You understand and embrace the philosophy of continuous improvements and have experience of leading teams operating within a CI culture. You don't complain about recurring incidents – you drive process improvements and implement preventative measures to eliminate root causes. You work with internal and external teams to drive best in class to develop real-world solutions and positive user experiences for every interaction.
This role requires exceptional communication skills, as interaction and engagement with senior management during incident escalations and post-incident reviews will be a regular aspect of the role.

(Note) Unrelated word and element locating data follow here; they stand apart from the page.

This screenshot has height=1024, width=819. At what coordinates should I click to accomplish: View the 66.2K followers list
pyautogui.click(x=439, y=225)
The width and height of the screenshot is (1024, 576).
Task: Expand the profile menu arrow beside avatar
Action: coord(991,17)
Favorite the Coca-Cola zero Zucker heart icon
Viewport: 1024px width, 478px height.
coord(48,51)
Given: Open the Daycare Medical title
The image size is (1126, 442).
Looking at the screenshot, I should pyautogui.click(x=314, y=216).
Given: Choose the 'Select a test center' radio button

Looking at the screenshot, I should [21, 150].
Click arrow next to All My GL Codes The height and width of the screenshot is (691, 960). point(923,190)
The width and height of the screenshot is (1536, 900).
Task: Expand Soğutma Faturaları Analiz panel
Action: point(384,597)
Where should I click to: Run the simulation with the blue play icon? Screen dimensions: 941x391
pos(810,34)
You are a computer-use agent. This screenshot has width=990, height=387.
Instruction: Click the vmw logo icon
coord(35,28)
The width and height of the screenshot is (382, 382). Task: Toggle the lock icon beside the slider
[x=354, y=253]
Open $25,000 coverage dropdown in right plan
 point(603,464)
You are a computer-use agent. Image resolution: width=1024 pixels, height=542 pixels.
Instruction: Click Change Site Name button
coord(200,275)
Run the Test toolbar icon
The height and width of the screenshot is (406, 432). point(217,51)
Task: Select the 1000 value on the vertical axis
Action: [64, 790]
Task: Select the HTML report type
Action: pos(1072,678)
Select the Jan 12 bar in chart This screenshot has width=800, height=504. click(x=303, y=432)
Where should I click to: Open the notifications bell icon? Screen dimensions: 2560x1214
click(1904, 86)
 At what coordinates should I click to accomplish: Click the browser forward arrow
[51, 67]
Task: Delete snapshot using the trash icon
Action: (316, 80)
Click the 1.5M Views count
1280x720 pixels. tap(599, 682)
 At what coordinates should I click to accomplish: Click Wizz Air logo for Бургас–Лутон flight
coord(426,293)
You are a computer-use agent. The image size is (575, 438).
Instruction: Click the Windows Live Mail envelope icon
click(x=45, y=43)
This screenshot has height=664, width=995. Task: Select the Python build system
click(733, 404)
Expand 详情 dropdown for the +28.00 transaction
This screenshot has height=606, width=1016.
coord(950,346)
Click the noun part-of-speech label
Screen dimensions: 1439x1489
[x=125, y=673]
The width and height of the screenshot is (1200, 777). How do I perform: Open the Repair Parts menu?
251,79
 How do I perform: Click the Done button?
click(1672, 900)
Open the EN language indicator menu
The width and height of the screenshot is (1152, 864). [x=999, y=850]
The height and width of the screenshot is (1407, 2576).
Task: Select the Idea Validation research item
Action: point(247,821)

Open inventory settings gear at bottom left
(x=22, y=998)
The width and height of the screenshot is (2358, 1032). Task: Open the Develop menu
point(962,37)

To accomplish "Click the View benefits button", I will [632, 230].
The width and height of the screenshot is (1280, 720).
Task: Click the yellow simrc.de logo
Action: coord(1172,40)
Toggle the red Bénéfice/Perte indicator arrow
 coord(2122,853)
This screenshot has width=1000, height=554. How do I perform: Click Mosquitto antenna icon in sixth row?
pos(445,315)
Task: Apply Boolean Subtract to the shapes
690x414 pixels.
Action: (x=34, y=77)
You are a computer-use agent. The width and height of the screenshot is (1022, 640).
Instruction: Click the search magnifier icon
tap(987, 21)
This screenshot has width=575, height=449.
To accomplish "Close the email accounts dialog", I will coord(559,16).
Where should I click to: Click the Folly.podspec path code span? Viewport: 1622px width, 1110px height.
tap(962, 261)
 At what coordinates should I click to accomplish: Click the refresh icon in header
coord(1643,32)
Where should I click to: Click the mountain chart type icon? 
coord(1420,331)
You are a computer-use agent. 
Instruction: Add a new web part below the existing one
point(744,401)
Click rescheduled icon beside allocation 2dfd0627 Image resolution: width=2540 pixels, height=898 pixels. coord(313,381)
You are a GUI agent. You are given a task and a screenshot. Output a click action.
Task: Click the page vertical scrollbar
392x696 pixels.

Key Accountabilities & Responsibilities:
Maintain 99.9%+ uptime for critical gaming and betting platforms serving millions of concurrent users
Design and implement monitoring, alerting, and observability solutions using tools such as Grafana, Splunk & CloudWatch
Conduct capacity planning and performance optimization to ensure systems can handle peak loads during major sporting events
Establish and maintain Service Level Objectives (SLOs) and Service Level Indicators (SLIs) for all critical services with support from Service Management
Support ProdOps and Service Management teams during P1/P2 incident response, providing technical expertise and facilitating cross-functional coordination to minimize customer impact
Collaborate with Service Management on post-incident reviews, contributing technical insights and supporting the implementation of preventative measures to reduce repeat occurrences
Assist in developing and maintaining comprehensive runbooks and incident response procedures in partnership with Service Management teams
Grafana Stack Management: Design, deploy, and maintain comprehensive Grafana dashboards for real-time system visibility across all Flutter platforms
Advanced Visualization: Create custom Grafana panels and dashboards for business metrics, technical KPIs, and operational insights tailored to different stakeholder needs
Multi-Source Data Integration: Configure and optimize Grafana data sources including Prometheus, InfluxDB, Elasticsearch, CloudWatch, and custom APIs
Alerting Strategy: Implement intelligent alerting rules using Grafana Alerting, reducing alert fatigue while ensuring critical issues are promptly escalated
Performance Monitoring: Establish application performance monitoring (APM) using Grafana Agent and integrate with existing observability stack
Custom Metrics Development: Work with development teams to implement custom business and technical metrics that provide actionable insights
Partner with development teams to improve application reliability and deployment practices
Mentor junior team members and contribute to the development of SRE practices across Flutter
Participate in architecture reviews and provide reliability expertise for new system designs
Document procedures, troubleshooting guides, and system architecture for knowledge sharing
Look for ways to use AI to triage and investigate alerts allowing for more rapid resolution
Use AI to find root cause by connecting the dots between code changes, alerts and past incidents
Investigate the use of AI to provide more collaboration and identify possible resolutions to incidents
Skills, Capabilities & Experience Required:
Cloud Platforms: Advanced experience with AWS, Azure, or Google Cloud Platform services and architecture
Containerization: Proficiency with Docker and Kubernetes for container orchestration and management
Programming: Strong scripting abilities in Python, Go, Bash, or PowerShell; familiarity with Java or .NET advantageous
Monitoring & Observability: Hands-on experience with Prometheus, Grafana, ELK stack, or similar monitoring solutions
CI/CD: Proficiency with Jenkins, GitLab CI, Azure DevOps, or similar continuous integration tools
Database Technologies: Working knowledge of SQL databases (PostgreSQL, MySQL) and NoSQL solutions
Networking: Understanding of load balancers, CDNs, DNS, and network security principles
Benefits:
Hybrid & remote working options
€1,000 per year for self-development
Company share scheme
25 days of annual leave per year
20 days per year to work abroad
5 personal days/year
Flexible benefits: travel, sports, hobbies
Extended health, dental and travel insurances
Customized well-being programmes
Career growth sessions
Thousands of online courses through Udemy
A variety of engaging office events
Disclaimer:
We are an inclusive employer. By embracing diverse experiences and perspectives, we create a lasting, positive impact for our employees, customers, and the communities we're part of. You don't have to meet all the requirements listed to apply for this role. If you need any adjustments to make this role work for you, let us know, and we'll see how we can accommodate them.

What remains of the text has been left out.